# Java-Spiel Tetris Programmieren



## minaynonie (6. Juli 2005)

Hallo!
Ich muss als Semesteraufgabe an der Uni das Spiel Tetris in Java programmieren.
Kann mir Jemand ein gutes Buch empfehlen, in dem das Schritt für Schritt erklärt wird? Es kann ein Buch sein, dass sich direkt auf dieses Spiel bezieht oder auch allgemein, wie man Spiele in Java programmiert. Ach ja, und Internetseiten nehme ich auch gerne entgegen...

Danke schon mal im Voraus, eliF


----------



## torsch2711 (6. Juli 2005)

Hi,

   wie wäre es mal damit die Such option des Boards zu benutzen?

  Dieses Thema wurde hier schon ein paar mal angefragt.

  Gruss,

  Torsten


----------



## minaynonie (6. Juli 2005)

Hab ich schon. Bin aber nicht wirklich weiter gekommen. Trotzdem danke für den Vorschlag.


----------



## torsch2711 (6. Juli 2005)

Hi,

   dann solltest du auf Thomas Darimonts Posts gestossen sein:

http://www.tutorials.de/tutorials176378.html&highlight=Java+Spiele+Programmierung.

 und

http://www.tutorials.de/tutorials129299.html&highlight=JPong

   Der dürfte weiterhelfen.

  Und hier noch Links die ich per google gefunden habe:

http://fivedots.coe.psu.ac.th/~ad/jg/

http://www.javacooperation.gmxhome.de/TutorialStartDeu.html

http://java.about.com/od/gamegraphicsprogramming/

*http://www.dougsparling.com/comp/links/gameprog/


  Gruss,

  Torsten
*


----------

Bereitgestelltes Material:
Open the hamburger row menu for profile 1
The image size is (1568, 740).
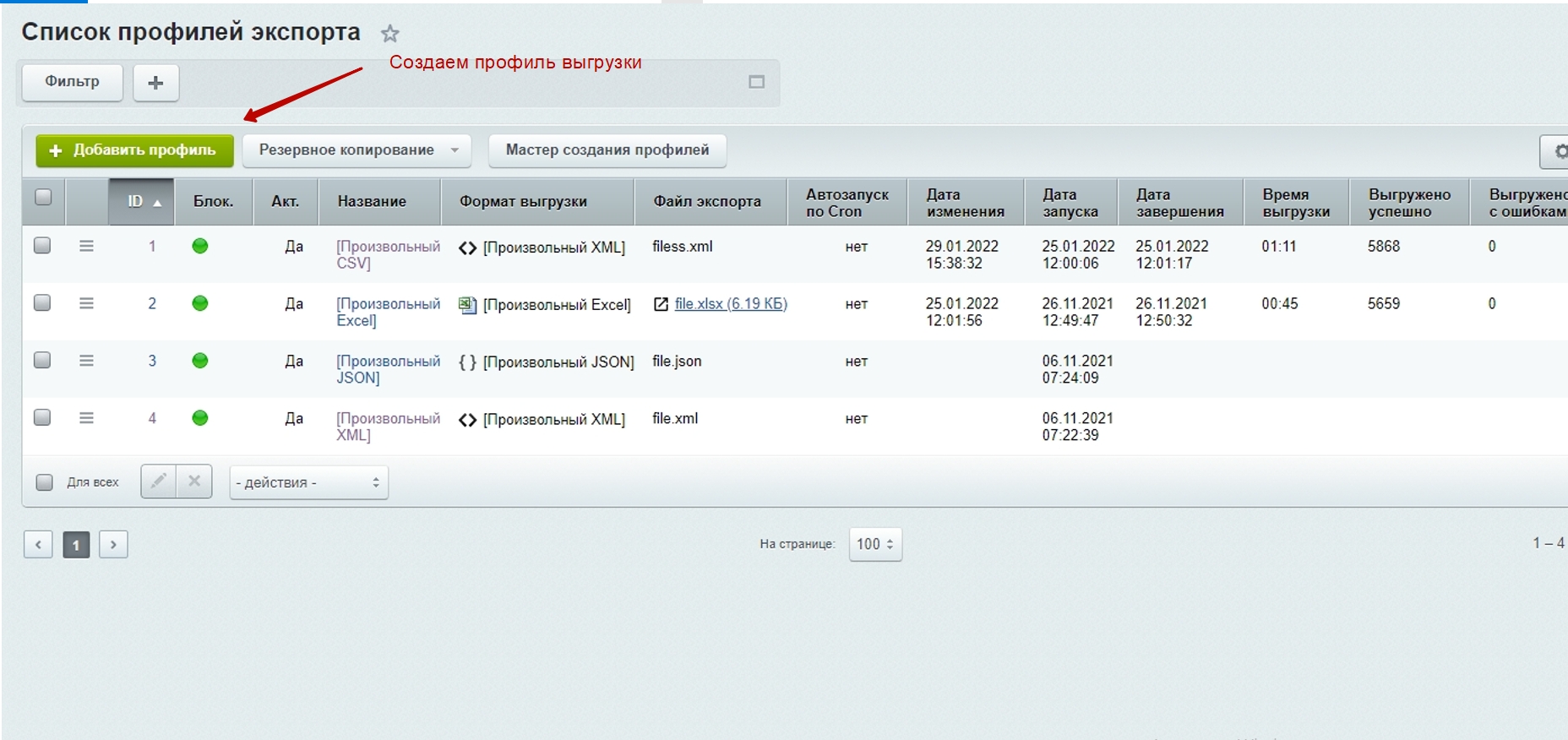pos(86,246)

Aufgaben:
1. Übertrage aus dem Forumsthread zu Tetris den Abschnitt, der bei "Kann mir Jemand" beginnt und bei "Boards zu benutzen?" endet, ohne jede Änderung.
2. Als was muss minaynonie laut dem Forumsthread zu Tetris das Spiel in Java programmieren?

Lösungen:
1.
Kann mir Jemand ein gutes Buch empfehlen, in dem das Schritt für Schritt erklärt wird? Es kann ein Buch sein, dass sich direkt auf dieses Spiel bezieht oder auch allgemein, wie man Spiele in Java programmiert. Ach ja, und Internetseiten nehme ich auch gerne entgegen...

Danke schon mal im Voraus, eliF


----------



## torsch2711 (6. Juli 2005)

Hi,

   wie wäre es mal damit die Such option des Boards zu benutzen?

2. Als Semesteraufgabe an der Uni.